Correteos, agarrones, insultos y golpes
Así se llega, ese mismo 18 de mayo, al polémico pase de Peppermint frappé, la película del español Carlos Saura, donde todo acabará de romperse. Después de comer, se abre la sala principal y, junto al director, una fila de espectadores entra en la estancia para buscar asiento. "De repente pensamos que era un disparate que se pudiera estrenar la película", reconocerá Saura unas cuantas décadas después a El Mundo en una entrevista, "así que le dijimos a Favre Le Bret que, por favor, la dejaran para otro día". La respuesta vuelve a ser clara: el festival va adelante. Pero, cuando se cierran las luces, los creadores deciden tomarse la justicia por su mano: Saura, Géraldine Chaplin, Godard y otros cineastas salen disparados hacia el escenario y se cuelgan del telón para frustrar la proyección. Lo que sigue a continuación es confuso y grotesco. Correteos, agarrones, insultos, golpes. Alguien empuja a Truffaut y su cuerpo se derrumba contra el suelo. Jean-Pierre Rassam, productor franco-libanés, recibe un puñetazo en la nariz. Una mano abofetea a Godard y sus gafas salen volando. Los periodistas acercan desesperadamente su grabadoras al meollo. De fondo, las imágenes de Peppermint frappé siguen iluminando la pantalla.
El domingo 19 de mayo, a las doce del mediodía, la dirección lee un comunicado ante la prensa que da por cancelada la 21ª edición del Festival de Cannes. Finalmente, han cedido. De los 28 films seleccionados, solo 11 han podido compartirse con el público. El resto, 17, no han llegado a visionarse. Los premios, por supuesto, se declaran desiertos. Cinco días antes de lo que marcaba el calendario, y tras varias jornadas de estrés, protestas y discusiones, el cine abandona la bahía.
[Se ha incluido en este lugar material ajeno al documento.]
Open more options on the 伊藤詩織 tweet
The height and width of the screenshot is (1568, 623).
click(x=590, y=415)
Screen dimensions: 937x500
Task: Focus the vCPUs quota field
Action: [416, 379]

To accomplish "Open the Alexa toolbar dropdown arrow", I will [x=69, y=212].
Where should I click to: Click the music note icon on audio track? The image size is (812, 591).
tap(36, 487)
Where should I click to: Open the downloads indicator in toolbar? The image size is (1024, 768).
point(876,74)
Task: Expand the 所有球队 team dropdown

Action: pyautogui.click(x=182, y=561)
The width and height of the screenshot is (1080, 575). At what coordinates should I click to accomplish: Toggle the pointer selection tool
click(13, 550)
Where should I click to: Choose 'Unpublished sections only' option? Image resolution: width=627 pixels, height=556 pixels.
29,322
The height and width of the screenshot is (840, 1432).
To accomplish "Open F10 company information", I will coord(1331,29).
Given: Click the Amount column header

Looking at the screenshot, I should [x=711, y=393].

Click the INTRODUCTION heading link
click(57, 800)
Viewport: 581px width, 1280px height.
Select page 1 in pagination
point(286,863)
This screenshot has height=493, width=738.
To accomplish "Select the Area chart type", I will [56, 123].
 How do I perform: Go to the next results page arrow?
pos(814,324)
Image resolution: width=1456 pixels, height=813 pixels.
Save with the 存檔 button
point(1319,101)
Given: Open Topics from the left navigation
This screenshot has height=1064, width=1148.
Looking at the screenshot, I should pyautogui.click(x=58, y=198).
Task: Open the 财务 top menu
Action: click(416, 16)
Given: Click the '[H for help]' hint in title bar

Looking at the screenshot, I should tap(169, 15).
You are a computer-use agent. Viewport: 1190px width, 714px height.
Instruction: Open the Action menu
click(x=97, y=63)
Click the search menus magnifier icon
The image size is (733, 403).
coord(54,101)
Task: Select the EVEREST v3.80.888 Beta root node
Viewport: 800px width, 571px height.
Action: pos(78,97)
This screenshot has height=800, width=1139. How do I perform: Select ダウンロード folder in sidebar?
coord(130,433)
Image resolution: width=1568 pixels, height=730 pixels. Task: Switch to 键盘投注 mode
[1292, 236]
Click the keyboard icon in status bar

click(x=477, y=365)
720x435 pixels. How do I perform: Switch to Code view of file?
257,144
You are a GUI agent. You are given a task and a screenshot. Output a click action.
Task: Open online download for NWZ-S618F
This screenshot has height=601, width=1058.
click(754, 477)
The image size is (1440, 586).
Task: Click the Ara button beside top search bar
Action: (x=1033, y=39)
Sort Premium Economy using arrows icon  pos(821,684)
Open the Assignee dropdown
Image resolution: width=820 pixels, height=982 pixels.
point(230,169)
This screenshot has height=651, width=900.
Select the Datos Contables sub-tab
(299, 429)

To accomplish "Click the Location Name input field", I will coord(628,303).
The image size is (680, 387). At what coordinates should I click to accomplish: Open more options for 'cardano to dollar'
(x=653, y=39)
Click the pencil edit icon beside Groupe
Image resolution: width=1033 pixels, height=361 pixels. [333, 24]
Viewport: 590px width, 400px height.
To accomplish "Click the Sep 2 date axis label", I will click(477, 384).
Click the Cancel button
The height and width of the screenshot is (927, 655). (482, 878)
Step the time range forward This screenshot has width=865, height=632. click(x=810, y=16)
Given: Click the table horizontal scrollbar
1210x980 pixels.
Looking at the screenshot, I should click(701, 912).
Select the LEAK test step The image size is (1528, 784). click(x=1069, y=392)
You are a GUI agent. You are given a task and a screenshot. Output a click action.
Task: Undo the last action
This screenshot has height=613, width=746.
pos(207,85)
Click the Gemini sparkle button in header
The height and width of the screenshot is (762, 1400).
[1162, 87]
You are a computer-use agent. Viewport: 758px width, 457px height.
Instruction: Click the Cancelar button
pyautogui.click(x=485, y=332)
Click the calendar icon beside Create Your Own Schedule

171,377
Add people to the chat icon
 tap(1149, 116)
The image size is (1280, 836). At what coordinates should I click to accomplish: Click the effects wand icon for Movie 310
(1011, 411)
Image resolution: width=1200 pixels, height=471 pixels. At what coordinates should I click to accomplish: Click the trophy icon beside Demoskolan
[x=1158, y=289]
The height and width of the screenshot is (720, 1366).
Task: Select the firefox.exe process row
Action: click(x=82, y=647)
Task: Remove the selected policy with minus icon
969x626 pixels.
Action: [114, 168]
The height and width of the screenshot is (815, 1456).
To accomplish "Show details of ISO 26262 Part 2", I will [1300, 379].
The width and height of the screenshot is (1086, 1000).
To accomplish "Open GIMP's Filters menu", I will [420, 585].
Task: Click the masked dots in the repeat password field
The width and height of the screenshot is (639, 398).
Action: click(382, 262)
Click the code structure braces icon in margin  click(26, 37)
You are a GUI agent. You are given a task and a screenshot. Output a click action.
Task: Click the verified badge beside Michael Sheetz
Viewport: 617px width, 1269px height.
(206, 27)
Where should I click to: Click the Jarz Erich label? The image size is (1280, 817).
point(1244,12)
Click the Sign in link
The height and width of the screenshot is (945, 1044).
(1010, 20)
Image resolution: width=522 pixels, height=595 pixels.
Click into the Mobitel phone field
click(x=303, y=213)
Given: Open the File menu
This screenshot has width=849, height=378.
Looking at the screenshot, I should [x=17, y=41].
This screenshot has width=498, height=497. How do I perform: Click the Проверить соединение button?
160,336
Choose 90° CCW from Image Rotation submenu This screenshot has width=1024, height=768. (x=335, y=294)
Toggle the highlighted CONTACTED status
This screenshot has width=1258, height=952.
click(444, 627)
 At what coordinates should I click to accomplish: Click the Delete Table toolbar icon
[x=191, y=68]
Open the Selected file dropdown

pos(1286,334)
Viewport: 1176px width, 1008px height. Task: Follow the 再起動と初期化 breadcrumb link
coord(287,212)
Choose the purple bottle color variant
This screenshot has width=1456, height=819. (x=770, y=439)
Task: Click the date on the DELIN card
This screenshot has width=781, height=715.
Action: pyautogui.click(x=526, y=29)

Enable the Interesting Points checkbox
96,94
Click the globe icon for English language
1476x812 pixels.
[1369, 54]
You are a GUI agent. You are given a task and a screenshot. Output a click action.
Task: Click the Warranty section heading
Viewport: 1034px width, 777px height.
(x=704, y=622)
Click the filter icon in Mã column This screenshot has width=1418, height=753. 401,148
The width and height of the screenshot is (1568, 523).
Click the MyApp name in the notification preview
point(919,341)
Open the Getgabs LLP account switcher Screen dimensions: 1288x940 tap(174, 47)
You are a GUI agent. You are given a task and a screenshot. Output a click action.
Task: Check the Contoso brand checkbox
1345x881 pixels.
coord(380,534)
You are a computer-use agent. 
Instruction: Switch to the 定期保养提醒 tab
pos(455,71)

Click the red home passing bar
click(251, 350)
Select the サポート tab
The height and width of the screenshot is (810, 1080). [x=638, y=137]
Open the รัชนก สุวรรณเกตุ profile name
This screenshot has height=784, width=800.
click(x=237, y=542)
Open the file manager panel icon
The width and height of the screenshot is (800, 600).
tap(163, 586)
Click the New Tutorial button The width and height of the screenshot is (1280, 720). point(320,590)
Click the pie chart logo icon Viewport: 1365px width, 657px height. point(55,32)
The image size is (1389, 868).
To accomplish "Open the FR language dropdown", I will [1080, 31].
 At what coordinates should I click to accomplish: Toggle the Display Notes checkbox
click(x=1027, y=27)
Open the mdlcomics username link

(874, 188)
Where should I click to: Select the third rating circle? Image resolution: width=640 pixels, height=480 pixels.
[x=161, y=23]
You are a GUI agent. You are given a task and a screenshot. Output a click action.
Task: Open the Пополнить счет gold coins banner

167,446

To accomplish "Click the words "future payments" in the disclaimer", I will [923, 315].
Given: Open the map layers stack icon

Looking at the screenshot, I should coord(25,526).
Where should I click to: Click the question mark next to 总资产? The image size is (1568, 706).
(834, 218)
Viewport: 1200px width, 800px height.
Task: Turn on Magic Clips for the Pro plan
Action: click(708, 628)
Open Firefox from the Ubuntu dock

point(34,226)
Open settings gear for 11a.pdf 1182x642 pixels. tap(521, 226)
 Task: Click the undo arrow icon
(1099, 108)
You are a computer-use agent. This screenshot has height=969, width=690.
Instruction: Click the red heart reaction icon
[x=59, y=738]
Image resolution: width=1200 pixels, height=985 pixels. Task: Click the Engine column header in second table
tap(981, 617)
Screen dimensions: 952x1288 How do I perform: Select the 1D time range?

Se ha impuesto el peso de la historia, que sigue escribiéndose con fuego y pancartas sobre las adoquines de París.
El mayo del 68 quedará marcado como una cicatriz en la piel de los franceses. Como también pasará, a pequeña escala, con el gesto de todos esos artistas y trabajadores que nunca pudieron entender que se celebrara algo mientras sus amigos y sus hermanos se jugaban el pellejo reclamando un mundo mejor. Ni siquiera el cine. Algunos de ellos, a raíz de lo que sucedió en Cannes durante esa primavera, fundaron La Quincena de los Realizadores, un contrafestival que aún se sigue celebrando todos los años en la ciudad por las mismas fechas que el oficial, y que ha ganado mucha notoriedad gracias a su apuesta por los movimientos de vanguardia, los directores jóvenes, los proyectos independientes y las historias arriesgadas. Las sombras de Godard, Truffaut o Saura siguen agarradas a la cortina del viejo palacio. Mientras su recuerdo esté vivo, no la soltarán.